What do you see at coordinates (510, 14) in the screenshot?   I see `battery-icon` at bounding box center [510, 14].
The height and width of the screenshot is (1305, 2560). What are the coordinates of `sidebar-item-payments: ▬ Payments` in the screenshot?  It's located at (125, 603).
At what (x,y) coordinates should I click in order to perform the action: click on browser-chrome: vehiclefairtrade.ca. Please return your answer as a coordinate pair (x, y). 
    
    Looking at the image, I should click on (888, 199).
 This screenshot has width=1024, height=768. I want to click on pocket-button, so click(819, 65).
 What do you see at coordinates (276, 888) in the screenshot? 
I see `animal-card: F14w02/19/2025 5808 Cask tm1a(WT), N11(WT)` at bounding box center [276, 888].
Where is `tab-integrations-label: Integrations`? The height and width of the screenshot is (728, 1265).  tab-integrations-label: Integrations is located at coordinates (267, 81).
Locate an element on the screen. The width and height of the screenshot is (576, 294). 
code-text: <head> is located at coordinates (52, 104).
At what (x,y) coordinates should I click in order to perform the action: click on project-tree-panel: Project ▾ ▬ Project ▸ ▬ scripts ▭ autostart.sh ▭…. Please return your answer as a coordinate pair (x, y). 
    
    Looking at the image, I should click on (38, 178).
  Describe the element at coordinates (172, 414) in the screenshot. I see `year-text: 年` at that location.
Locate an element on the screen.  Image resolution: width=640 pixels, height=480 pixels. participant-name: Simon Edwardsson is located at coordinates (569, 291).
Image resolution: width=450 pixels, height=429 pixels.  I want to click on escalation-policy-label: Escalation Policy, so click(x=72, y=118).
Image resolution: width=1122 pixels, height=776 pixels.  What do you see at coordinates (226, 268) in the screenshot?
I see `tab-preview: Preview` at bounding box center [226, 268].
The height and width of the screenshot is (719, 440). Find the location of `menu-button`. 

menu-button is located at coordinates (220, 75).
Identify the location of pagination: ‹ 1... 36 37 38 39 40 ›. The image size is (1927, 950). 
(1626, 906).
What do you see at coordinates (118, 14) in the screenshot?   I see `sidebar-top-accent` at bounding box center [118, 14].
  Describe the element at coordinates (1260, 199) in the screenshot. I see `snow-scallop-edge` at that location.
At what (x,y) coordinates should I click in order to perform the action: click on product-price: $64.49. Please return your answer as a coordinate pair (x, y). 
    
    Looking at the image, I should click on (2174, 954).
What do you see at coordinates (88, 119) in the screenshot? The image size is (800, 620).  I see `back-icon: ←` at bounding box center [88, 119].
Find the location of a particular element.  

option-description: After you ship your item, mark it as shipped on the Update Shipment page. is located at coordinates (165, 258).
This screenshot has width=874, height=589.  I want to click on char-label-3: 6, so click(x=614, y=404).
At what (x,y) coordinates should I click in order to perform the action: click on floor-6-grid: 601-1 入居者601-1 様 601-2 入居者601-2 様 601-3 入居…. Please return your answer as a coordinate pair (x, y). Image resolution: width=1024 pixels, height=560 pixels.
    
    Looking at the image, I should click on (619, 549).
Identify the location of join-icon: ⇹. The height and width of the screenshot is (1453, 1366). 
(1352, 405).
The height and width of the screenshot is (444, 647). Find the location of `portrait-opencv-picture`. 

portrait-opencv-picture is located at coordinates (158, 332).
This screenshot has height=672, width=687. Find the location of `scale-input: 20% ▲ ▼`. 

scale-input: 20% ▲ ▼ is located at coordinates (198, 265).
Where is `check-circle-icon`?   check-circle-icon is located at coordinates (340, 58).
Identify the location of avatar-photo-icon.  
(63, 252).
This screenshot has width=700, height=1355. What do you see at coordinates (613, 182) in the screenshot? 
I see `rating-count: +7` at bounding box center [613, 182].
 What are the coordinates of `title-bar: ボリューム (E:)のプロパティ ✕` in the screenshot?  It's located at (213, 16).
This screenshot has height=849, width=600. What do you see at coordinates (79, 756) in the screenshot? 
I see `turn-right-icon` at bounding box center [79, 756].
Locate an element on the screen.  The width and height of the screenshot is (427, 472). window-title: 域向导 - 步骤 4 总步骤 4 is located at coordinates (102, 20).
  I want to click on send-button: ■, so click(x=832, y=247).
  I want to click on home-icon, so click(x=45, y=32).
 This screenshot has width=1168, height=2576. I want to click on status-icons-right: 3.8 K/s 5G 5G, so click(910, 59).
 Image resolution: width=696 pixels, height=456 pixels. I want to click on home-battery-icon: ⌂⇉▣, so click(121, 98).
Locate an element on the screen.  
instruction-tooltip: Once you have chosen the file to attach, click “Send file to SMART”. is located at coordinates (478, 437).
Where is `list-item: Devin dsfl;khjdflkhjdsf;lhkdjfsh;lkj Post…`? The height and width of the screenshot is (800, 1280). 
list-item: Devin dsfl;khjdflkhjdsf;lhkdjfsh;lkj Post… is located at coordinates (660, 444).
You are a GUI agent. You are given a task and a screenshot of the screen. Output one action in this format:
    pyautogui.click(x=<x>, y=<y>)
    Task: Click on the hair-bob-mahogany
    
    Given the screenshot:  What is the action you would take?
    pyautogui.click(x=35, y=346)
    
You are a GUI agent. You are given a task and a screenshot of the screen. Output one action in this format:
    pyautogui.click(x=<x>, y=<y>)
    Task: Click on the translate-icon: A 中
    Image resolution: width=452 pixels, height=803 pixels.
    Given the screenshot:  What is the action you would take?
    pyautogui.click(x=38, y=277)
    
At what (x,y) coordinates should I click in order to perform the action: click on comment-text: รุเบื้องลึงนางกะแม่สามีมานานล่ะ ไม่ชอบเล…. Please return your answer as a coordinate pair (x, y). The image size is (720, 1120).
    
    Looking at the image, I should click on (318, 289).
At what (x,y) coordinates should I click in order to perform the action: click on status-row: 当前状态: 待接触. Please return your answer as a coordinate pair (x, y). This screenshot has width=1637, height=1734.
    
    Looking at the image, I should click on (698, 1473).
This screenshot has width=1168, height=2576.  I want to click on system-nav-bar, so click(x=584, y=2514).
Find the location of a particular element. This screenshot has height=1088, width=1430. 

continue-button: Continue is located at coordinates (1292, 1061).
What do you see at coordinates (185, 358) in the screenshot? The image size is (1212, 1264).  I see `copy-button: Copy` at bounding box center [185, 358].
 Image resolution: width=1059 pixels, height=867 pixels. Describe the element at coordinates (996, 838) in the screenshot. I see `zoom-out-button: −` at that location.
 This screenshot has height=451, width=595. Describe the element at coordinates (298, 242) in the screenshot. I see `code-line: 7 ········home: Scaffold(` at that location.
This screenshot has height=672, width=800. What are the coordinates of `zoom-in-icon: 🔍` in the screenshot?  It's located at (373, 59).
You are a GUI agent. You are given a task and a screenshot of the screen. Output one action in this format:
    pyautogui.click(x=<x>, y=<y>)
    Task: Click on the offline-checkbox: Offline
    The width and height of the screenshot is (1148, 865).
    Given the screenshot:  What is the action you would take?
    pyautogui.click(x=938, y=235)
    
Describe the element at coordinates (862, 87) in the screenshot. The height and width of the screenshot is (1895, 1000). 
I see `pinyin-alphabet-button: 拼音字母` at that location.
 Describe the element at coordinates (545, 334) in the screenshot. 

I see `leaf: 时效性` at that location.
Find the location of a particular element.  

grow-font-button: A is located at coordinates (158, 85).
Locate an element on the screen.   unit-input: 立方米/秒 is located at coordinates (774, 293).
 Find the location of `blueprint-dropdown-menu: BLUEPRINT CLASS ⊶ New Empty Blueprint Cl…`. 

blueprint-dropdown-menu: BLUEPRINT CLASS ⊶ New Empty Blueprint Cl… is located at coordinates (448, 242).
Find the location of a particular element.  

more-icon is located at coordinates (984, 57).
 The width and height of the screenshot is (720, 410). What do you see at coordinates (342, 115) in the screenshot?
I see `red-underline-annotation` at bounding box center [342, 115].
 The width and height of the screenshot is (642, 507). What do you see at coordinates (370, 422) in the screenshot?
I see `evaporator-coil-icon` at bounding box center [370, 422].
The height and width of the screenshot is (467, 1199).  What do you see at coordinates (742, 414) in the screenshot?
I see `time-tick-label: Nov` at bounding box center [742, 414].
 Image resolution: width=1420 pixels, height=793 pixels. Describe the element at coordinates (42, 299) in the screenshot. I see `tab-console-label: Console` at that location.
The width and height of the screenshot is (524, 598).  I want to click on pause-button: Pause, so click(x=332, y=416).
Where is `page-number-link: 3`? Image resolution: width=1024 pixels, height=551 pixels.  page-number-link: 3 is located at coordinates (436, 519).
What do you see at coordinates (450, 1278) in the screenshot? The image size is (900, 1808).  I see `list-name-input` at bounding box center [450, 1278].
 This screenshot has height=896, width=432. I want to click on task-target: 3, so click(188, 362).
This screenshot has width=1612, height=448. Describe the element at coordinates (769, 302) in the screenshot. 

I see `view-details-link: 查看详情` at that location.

__DIRECTIONS__. Write out, without any change, the stretch of entries from the line containing "Identify the location of join-icon: ⇹." through the line containing "I want to click on send-button: ■, so", both lines included.

__RESPONSE__.
Identify the location of join-icon: ⇹. The height and width of the screenshot is (1453, 1366). 
(1352, 405).
The height and width of the screenshot is (444, 647). Find the location of `portrait-opencv-picture`. 

portrait-opencv-picture is located at coordinates (158, 332).
This screenshot has height=672, width=687. Find the location of `scale-input: 20% ▲ ▼`. 

scale-input: 20% ▲ ▼ is located at coordinates (198, 265).
Where is `check-circle-icon`?   check-circle-icon is located at coordinates (340, 58).
Identify the location of avatar-photo-icon.  
(63, 252).
This screenshot has width=700, height=1355. What do you see at coordinates (613, 182) in the screenshot? 
I see `rating-count: +7` at bounding box center [613, 182].
 What are the coordinates of `title-bar: ボリューム (E:)のプロパティ ✕` in the screenshot?  It's located at (213, 16).
This screenshot has height=849, width=600. What do you see at coordinates (79, 756) in the screenshot? 
I see `turn-right-icon` at bounding box center [79, 756].
Locate an element on the screen.  The width and height of the screenshot is (427, 472). window-title: 域向导 - 步骤 4 总步骤 4 is located at coordinates (102, 20).
  I want to click on send-button: ■, so click(x=832, y=247).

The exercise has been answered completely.